MP3 audio history

The MP3 audio data compression lossy data compression algorithm takes advantage of a perceptual limitation of human hearing called auditory masking. In 1894, Mayer reported that a tone could be rendered inaudible by another tone of lower frequency.[2] In 1959, Richard Ehmer described a complete set of auditory curves regarding this phenomenon.[3] Ernst Terhardt et al. created an algorithm describing auditory masking with high accuracy.[4] This work added on a variety of reports from authors dating back to Fletcher, and to the work that initially determined critical ratios and critical bandwidths.

The psychoacoustic masking codec was first proposed in 1979, apparently independently, by Manfred R. Schroeder, et al..[5] from AT&T-Bell Labs in Murray Hill, NJ, and M. A. Krasner[6] both in the United States. Krasner was the first to publish and to produce hardware for speech, not usable as music bit compression, but the publication of his results as a relatively obscure Lincoln Laboratory Technical Report did not immediately influence the mainstream of psychoacoustic codec development. Manfred Schroeder was already a well-known and revered figure in the worldwide community of acoustical and electrical engineers, and his paper had influence in acoustic and source-coding (audio data compression) research.

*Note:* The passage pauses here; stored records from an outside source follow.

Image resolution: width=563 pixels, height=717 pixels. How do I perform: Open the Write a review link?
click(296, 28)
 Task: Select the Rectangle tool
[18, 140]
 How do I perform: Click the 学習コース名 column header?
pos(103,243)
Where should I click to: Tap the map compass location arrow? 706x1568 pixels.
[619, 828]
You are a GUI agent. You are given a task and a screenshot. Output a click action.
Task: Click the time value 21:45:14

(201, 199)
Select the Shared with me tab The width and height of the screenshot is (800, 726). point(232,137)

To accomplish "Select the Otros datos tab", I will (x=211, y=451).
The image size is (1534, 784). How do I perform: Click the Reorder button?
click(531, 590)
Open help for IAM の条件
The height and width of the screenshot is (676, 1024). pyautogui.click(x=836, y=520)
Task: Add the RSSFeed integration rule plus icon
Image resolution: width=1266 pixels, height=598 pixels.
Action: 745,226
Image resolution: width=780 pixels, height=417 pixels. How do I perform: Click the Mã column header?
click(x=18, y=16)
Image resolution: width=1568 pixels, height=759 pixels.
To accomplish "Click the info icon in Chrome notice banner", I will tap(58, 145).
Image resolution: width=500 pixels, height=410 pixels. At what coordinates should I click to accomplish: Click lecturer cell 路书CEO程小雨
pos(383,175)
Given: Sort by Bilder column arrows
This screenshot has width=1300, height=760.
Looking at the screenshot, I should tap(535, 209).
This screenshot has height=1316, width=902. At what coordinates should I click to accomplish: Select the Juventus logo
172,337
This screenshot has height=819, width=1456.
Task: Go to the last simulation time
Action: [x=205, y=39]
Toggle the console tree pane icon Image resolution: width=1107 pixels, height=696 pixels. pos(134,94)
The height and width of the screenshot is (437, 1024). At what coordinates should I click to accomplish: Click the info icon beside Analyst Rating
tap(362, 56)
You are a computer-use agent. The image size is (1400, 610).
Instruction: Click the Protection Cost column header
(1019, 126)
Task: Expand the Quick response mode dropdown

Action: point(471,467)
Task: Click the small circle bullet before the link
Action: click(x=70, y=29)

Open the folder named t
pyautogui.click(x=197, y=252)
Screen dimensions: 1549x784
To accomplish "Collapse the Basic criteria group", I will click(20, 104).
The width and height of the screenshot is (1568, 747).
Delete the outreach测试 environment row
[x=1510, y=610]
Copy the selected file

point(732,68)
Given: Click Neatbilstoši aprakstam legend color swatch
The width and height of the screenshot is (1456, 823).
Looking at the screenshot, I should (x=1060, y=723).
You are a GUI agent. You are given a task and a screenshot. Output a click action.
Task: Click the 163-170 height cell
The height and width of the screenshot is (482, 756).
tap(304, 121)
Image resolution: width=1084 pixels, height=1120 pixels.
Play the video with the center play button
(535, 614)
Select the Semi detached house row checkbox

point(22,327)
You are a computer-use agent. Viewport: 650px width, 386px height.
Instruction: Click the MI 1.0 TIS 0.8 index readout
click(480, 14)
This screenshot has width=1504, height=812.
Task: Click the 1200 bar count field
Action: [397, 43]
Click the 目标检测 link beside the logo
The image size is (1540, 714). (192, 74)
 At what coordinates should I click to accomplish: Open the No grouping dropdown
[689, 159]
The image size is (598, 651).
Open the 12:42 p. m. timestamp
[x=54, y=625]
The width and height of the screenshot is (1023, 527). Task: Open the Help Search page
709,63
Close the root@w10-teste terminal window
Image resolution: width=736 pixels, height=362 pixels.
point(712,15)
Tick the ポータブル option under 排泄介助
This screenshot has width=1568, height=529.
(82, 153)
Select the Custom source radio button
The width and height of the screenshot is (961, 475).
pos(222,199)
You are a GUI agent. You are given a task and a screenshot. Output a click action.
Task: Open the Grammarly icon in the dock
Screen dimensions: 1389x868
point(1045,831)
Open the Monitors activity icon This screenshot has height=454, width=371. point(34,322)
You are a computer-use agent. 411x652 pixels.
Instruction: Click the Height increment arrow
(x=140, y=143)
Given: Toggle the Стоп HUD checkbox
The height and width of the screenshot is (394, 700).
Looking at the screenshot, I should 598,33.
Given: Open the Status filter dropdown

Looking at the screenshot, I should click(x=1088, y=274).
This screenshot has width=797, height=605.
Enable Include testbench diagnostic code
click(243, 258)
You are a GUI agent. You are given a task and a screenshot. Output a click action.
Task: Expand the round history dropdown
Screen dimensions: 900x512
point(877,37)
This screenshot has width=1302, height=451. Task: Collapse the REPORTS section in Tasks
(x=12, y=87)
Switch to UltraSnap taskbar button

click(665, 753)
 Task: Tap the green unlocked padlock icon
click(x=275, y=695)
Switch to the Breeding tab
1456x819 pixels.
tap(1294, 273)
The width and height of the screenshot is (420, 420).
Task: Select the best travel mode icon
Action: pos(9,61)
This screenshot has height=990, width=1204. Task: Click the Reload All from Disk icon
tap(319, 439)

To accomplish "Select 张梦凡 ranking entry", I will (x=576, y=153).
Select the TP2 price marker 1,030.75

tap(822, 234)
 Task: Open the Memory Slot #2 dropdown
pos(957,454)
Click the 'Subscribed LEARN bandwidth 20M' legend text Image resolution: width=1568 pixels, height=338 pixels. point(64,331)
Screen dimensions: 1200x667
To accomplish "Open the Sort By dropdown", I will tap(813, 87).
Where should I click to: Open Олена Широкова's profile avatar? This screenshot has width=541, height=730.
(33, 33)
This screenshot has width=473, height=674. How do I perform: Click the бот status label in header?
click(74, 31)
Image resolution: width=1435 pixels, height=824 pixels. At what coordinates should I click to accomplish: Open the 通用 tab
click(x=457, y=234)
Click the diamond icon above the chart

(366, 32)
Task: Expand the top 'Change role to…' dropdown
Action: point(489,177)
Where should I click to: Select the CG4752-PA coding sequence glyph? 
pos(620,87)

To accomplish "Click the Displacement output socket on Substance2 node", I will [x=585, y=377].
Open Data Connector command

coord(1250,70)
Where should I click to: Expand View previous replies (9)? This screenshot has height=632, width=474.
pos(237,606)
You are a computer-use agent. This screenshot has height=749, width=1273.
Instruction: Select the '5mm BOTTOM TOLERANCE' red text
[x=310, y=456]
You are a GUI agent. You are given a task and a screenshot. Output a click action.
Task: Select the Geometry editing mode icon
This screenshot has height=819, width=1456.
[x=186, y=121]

Both Krasner and Schroeder built upon the work performed by Eberhard F. Zwicker in the areas of tuning and masking of critical bands,[7][8] that in turn built on the fundamental research in the area from Bell Labs of Harvey Fletcher and his collaborators.[9] A wide variety of (mostly perceptual) audio compression algorithms were reported in IEEE's refereed Journal on Selected Areas in Communications.[10] That journal reported in February 1988 on a wide range of established, working audio bit compression technologies, some of them using auditory masking as part of their fundamental design, and several showing real-time hardware implementations aimed at laboratory experiences. This hardware was never used in PC audio cards.